ANTROPOARTE

As pinturas e esculturas que procuram reconstituir a imagem dos ancestrais do homem são baseadas mais em concepções artísticas do que em provas. Existem artistas com conhecimentos de história natural que são considerados capazes de recompor um hominídeo a partir de um osso fóssil, aplicando-se conhecimentos de anatomia, estes artistas se baseiam em ranhuras e marcas nos ossos que indicam ligações e comprimento de músculos, seguindo estas indicações são feitas réplicas em barro dos músculos, aplicam-se estas réplicas sobre uma cópia em plástico dos ossos originais, os vazios entre os músculos, onde supostamente havia gordura é preenchido também com barro e por fim tudo é revestido com mais uma camada de barro, que representa a pele, mas os ossos nada podem revelar sobre as partes carnudas do nariz, orelhas, lábios etc.

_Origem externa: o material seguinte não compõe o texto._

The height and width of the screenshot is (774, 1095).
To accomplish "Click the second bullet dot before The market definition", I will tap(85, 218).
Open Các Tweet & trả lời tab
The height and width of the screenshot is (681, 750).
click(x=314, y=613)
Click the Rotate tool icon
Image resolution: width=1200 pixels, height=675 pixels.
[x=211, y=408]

O Professor A. E. Hooton, da Universidade de Havard, disse: "As diversas reconstruções do homem de Piltdown feitas por Smith-Woodward, Keith e outros peritos, diferem muito entre si. Tentar restaurar as partes moles é mesmo uma tarefa muito arriscada. Os lábios, os olhos, as orelhas e a protuberância nasal não apresentam nenhuma pista que ajude a determinar a forma esqueletal básica. Alguém pode, com a mesma facilidade, modelar sobre o crânio de Neanderthal o contorno de um chimpanzé ou as feições de um filósofo. As alegadas restaurações de primitivos tipos de homens têm pouco valor científico, se é que tem algum; no entanto, têm a capacidade de enganar o público".